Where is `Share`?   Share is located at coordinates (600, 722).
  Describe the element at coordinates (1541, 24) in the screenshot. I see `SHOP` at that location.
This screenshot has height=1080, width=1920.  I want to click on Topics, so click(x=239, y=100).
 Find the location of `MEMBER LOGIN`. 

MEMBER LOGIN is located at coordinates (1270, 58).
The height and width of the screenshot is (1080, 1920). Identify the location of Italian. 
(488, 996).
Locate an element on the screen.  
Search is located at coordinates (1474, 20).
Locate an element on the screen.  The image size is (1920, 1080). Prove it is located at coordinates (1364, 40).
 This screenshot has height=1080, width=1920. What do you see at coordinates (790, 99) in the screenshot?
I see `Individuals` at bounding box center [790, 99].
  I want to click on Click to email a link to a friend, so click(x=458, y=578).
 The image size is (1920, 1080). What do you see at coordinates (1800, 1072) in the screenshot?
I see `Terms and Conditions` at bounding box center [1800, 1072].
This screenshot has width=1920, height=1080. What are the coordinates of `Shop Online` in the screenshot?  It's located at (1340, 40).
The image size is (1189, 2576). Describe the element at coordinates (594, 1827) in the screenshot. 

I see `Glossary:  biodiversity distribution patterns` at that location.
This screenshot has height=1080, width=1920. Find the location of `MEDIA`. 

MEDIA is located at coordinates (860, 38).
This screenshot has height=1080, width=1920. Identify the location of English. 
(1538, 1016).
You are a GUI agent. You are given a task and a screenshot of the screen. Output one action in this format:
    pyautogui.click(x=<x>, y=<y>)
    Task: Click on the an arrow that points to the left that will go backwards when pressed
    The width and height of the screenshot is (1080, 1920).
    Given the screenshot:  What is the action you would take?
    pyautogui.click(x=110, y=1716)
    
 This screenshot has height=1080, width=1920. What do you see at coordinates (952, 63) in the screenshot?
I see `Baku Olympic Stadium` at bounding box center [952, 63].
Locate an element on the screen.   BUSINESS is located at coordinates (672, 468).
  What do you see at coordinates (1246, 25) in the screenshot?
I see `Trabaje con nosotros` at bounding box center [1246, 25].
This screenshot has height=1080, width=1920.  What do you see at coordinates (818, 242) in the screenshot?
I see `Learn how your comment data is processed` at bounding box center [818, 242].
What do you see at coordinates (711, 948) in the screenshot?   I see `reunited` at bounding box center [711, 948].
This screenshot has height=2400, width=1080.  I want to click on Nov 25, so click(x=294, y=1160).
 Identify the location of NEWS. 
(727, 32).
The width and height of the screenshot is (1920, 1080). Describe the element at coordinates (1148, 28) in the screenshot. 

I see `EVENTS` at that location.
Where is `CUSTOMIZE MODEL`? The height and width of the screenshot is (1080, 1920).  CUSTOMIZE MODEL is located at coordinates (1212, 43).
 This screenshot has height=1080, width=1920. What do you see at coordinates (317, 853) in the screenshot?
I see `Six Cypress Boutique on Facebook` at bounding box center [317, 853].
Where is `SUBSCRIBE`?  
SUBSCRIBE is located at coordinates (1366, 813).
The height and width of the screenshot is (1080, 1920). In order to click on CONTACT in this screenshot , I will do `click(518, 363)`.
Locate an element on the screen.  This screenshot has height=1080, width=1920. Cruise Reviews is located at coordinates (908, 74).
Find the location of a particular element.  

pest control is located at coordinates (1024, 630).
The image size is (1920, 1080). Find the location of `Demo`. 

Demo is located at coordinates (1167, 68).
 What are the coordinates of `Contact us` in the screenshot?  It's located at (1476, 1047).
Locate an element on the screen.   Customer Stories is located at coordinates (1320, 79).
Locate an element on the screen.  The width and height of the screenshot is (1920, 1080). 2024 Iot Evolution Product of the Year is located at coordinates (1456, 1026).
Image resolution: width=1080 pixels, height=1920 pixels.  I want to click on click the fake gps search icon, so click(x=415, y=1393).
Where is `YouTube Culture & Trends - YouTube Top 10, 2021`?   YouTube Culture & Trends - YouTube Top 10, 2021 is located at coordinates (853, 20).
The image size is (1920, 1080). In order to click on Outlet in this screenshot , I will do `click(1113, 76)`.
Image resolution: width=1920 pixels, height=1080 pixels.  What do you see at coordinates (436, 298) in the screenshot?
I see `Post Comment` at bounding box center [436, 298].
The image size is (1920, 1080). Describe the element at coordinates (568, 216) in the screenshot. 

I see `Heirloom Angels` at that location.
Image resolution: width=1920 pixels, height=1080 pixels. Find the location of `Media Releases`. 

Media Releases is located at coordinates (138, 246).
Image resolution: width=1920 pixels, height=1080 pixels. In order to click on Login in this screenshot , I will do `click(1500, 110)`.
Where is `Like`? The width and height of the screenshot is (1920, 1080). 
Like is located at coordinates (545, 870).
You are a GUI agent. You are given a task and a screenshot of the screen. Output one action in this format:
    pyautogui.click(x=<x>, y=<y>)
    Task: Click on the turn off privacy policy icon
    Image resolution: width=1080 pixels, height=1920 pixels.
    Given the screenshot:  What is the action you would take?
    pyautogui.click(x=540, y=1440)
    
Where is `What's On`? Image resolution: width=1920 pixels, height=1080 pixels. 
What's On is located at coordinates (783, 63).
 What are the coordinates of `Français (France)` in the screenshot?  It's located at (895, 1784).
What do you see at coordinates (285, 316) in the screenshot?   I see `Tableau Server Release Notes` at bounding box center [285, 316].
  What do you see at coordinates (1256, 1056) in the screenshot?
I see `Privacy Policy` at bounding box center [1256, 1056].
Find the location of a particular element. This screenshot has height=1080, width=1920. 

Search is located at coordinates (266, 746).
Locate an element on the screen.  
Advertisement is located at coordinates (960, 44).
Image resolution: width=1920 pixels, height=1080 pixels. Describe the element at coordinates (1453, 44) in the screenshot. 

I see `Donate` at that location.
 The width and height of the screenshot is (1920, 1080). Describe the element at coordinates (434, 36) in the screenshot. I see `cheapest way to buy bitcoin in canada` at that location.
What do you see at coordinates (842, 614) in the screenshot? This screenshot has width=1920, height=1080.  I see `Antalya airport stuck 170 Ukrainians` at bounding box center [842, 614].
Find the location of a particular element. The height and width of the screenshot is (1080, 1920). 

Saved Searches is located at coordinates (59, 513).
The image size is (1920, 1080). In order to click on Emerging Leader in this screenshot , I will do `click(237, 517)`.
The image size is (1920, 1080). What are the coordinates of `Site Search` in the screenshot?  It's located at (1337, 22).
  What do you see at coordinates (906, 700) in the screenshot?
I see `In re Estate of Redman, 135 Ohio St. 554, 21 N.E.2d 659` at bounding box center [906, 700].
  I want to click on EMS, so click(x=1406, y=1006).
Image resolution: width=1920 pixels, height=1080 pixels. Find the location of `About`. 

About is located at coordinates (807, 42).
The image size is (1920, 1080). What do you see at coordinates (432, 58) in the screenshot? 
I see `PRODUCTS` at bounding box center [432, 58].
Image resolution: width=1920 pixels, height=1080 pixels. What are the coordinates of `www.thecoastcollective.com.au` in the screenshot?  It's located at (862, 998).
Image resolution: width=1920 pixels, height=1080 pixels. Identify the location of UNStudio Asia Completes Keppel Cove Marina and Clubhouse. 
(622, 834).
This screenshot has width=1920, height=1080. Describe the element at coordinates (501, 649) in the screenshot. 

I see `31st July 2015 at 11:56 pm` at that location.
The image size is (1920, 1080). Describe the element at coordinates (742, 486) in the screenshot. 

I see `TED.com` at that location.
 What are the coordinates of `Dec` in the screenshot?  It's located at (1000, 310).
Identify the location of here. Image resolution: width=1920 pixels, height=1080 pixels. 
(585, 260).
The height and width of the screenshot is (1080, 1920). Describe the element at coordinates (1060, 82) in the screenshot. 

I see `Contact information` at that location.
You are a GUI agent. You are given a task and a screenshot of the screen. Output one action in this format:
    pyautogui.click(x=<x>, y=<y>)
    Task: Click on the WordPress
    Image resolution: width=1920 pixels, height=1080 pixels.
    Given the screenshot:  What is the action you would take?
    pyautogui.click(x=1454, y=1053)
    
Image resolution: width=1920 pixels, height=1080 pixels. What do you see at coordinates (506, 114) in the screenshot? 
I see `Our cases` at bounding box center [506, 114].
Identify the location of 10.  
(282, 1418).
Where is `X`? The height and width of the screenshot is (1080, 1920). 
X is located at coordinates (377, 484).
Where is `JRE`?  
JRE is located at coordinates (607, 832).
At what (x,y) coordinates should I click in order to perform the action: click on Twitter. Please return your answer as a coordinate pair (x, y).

■ **Instruction**
Render the part of the records that opens with the line containing "28) in the screenshot." and closes with the line containing "click on Outlet" as a numbered list, both of those lines included and blank lines omitted.

■ **Right answer**
1. The width and height of the screenshot is (1920, 1080). Describe the element at coordinates (1148, 28) in the screenshot. 
2. I see `EVENTS` at that location.
3. Where is `CUSTOMIZE MODEL`? The height and width of the screenshot is (1080, 1920).  CUSTOMIZE MODEL is located at coordinates (1212, 43).
4.  This screenshot has height=1080, width=1920. What do you see at coordinates (317, 853) in the screenshot?
5. I see `Six Cypress Boutique on Facebook` at bounding box center [317, 853].
6. Where is `SUBSCRIBE`?  
7. SUBSCRIBE is located at coordinates (1366, 813).
8. The height and width of the screenshot is (1080, 1920). In order to click on CONTACT in this screenshot , I will do `click(518, 363)`.
9. Locate an element on the screen.  This screenshot has height=1080, width=1920. Cruise Reviews is located at coordinates (908, 74).
10. Find the location of a particular element.  
11. pest control is located at coordinates (1024, 630).
12. The image size is (1920, 1080). Find the location of `Demo`. 
13. Demo is located at coordinates (1167, 68).
14.  What are the coordinates of `Contact us` in the screenshot?  It's located at (1476, 1047).
15. Locate an element on the screen.   Customer Stories is located at coordinates (1320, 79).
16. Locate an element on the screen.  The width and height of the screenshot is (1920, 1080). 2024 Iot Evolution Product of the Year is located at coordinates (1456, 1026).
17. Image resolution: width=1080 pixels, height=1920 pixels.  I want to click on click the fake gps search icon, so click(x=415, y=1393).
18. Where is `YouTube Culture & Trends - YouTube Top 10, 2021`?   YouTube Culture & Trends - YouTube Top 10, 2021 is located at coordinates (853, 20).
19. The image size is (1920, 1080). In order to click on Outlet in this screenshot , I will do `click(1113, 76)`.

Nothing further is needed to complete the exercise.